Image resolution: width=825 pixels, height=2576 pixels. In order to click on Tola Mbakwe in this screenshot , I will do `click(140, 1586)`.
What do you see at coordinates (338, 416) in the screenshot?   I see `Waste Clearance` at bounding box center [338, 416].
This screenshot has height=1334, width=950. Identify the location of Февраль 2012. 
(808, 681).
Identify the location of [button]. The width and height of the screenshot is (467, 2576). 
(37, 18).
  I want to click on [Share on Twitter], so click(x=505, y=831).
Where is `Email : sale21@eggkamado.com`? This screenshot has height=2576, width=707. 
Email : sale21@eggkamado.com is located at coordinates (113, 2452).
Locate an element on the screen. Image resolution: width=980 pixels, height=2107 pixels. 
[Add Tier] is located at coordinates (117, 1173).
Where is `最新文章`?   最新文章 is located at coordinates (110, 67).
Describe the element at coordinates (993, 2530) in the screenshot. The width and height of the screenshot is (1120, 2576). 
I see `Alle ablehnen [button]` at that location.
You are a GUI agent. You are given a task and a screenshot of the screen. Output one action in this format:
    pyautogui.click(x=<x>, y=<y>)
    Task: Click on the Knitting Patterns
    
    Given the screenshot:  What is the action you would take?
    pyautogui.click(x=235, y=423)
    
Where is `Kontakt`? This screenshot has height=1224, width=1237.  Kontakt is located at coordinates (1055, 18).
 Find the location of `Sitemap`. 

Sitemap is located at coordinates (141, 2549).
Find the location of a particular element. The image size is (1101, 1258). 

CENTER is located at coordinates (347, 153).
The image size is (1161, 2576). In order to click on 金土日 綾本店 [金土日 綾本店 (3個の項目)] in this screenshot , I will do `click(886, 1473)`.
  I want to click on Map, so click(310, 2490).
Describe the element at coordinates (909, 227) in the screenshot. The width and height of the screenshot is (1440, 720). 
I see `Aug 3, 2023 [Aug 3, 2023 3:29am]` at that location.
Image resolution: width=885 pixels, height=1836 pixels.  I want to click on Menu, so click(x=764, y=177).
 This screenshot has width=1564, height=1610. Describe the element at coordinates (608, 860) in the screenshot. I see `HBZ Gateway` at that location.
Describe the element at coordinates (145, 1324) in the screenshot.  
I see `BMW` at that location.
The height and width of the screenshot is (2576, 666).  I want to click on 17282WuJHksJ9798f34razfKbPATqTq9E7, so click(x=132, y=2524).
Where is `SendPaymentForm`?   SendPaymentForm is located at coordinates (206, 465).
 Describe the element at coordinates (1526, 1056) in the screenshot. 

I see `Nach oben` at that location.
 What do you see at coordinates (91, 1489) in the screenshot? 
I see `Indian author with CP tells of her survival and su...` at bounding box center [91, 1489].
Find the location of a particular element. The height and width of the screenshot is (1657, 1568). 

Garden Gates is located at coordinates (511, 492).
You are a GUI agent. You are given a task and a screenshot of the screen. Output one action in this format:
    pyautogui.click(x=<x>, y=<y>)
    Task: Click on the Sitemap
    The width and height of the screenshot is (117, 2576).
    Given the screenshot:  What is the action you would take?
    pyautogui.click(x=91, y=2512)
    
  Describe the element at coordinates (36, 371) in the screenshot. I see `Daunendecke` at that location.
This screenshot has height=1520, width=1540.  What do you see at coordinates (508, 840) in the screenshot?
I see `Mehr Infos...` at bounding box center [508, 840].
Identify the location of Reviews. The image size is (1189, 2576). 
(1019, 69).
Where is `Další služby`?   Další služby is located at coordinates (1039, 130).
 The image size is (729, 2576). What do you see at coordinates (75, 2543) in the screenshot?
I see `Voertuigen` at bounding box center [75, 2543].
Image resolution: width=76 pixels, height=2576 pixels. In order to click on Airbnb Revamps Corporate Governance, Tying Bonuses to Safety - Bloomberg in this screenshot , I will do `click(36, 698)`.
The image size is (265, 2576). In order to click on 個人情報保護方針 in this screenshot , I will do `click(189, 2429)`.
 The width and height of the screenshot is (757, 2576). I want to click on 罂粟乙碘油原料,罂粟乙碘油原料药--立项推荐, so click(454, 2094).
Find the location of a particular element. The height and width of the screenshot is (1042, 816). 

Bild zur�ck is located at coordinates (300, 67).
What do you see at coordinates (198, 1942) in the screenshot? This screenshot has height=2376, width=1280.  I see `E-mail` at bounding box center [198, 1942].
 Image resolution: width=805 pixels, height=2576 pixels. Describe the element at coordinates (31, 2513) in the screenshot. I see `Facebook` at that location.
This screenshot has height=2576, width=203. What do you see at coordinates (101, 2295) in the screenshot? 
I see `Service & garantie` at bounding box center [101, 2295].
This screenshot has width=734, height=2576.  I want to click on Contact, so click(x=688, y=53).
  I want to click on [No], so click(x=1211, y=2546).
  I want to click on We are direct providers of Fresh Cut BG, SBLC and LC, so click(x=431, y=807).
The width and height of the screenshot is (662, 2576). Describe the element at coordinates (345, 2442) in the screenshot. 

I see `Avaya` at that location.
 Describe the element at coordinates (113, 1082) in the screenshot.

WHAT IS NEEDED:
Reproduce the entries above verbatim, beginning with the line that contains "coordinates (1039, 130)." and continuing through the line that contains "I want to click on We", including both of those lines.

WRITTEN ANSWER:
Where is `Další služby`?   Další služby is located at coordinates (1039, 130).
 The image size is (729, 2576). What do you see at coordinates (75, 2543) in the screenshot?
I see `Voertuigen` at bounding box center [75, 2543].
Image resolution: width=76 pixels, height=2576 pixels. In order to click on Airbnb Revamps Corporate Governance, Tying Bonuses to Safety - Bloomberg in this screenshot , I will do `click(36, 698)`.
The image size is (265, 2576). In order to click on 個人情報保護方針 in this screenshot , I will do `click(189, 2429)`.
 The width and height of the screenshot is (757, 2576). I want to click on 罂粟乙碘油原料,罂粟乙碘油原料药--立项推荐, so click(454, 2094).
Find the location of a particular element. The height and width of the screenshot is (1042, 816). 

Bild zur�ck is located at coordinates (300, 67).
What do you see at coordinates (198, 1942) in the screenshot? This screenshot has height=2376, width=1280.  I see `E-mail` at bounding box center [198, 1942].
 Image resolution: width=805 pixels, height=2576 pixels. Describe the element at coordinates (31, 2513) in the screenshot. I see `Facebook` at that location.
This screenshot has height=2576, width=203. What do you see at coordinates (101, 2295) in the screenshot? 
I see `Service & garantie` at bounding box center [101, 2295].
This screenshot has width=734, height=2576.  I want to click on Contact, so click(x=688, y=53).
  I want to click on [No], so click(x=1211, y=2546).
  I want to click on We are direct providers of Fresh Cut BG, SBLC and LC, so click(x=431, y=807).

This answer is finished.